Il capitano giocò il tutto per tutto. Sapeva che le sue parole correvano sul filo di un rasoio, ma era disperato e il tempo disponibile stava finendo.
“Vuoi uccidere Garshek con solo sette uomini al seguito? Suvvia non credermi uno sciocco. Hai ucciso mio fratello e solo per questo dovrei ringraziarti ed accettare il tuo invito, ma voglio la mia fetta di potere a Shrentak….”
Ci fu una pausa intensa, poi Oleg riprese a parlare.
“So perché stai chiedendo il mio aiuto Trenét, non sono uno stupido: tua moglie e tua figlia sono nelle mani dell’orco e tu non hai tempo di aspettare la cavalleria di Vantal. Altrimenti avresti aspettato qualche giorno e ci avresti messo un cappio attorno al collo comunque. Quindi questa è la mia controproposta: vi aiuteremo, ma chi sopravvivrà, si accaparrerà tutti i profitti sul contrabbando … ed io…. prenderò il posto di Kiridian e Garshek, come unico vero signore della guerra di Shrentak. Pensaci Trenet, ma non troppo, perché il tempo stringe…”
Il capitano assorbì ogni parola del suo interlocutore, poi alzò il capo e domandò il parere dei nostri eroi, di Jorad e perfino dei minotauri: voleva che questa importante decisione fosse condivisa da tutti. In buona sostanza convennero tutti, perfino il cavaliere, che non c’era altra soluzione che accettare, se si voleva mantenere una piccolissima speranza di successo. Trenét fu particolarmente colpito dalle parole di Stuard, ma non negativamente. Anzi, auspicò che i giovani cavalieri portassero un vento di freschezza tra le rigide ed obsolete regole della Misura.
“D’accordo, accettiamo le tue condizioni…”
Esclamò alfine Trenèt.
“Bene, sono contento che sei stato ragionevole… ragazzi usciamo, il capitano adesso è un nostro alleato e non dobbiamo più temere di venire arrestati!”
Sogghignò Oleg, allargando le braccia in un plateale gesto derisorio. Morduk grugnò da un lato e Kail pensò che non fosse affatto una buona idea farlo arrabbiare prima del tempo.
In pochi minuti i due gruppi si riunirono e procedettero tutti insieme e con passo sicuro verso l’anello nord del porto.

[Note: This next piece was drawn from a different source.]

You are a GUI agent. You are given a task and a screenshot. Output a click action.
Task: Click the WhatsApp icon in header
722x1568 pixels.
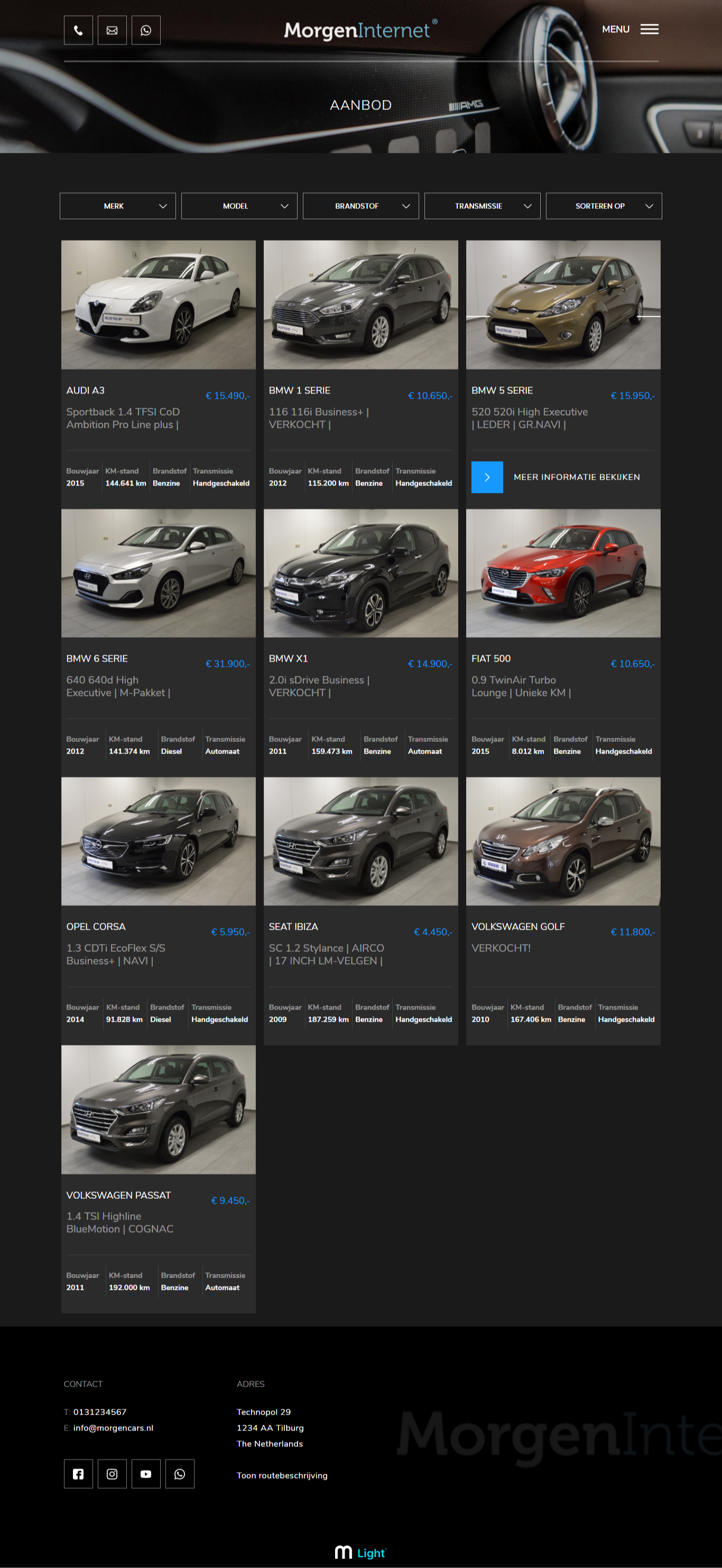[146, 31]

Giunti sulla banchina, una pioggia torrenziale si abbatté su di loro e Kail si domandò se questo sarebbe stato un vantaggio tattico per loro che avrebbero attaccato o per gli altri che avrebbero difeso le posizioni. Lungo il molo scorsero tre navi attraccate: tre navi mercantili armate fino ai denti. Inoltre le case che viaggiavano parallele al molo erano state sbarrate dall’esterno, ma alcune di esse ancora erano certamente abitate. La visibilità era scarsa, ma man mano che procedevano sulla banchina, potevano intravedere delle barricate improvvisate, con casse e barili, cosa che insospettì non poco il capitano. Nemmeno il tempo di gridare di ritirarsi dietro qualche riparo, che un dardo di balestra colpì uno degli uomini di Oleg, ammazzandolo sul colpo.
Garshek li stava aspettando, attendendosi probabilmente una ritorsione da parte del capitano! Così era cominciata, pensò Trenèt, che si augurò solamente che, alla fine, sua moglie e sua figlia fossero tirate fuori dalle grinfie di Garshek sane e salve.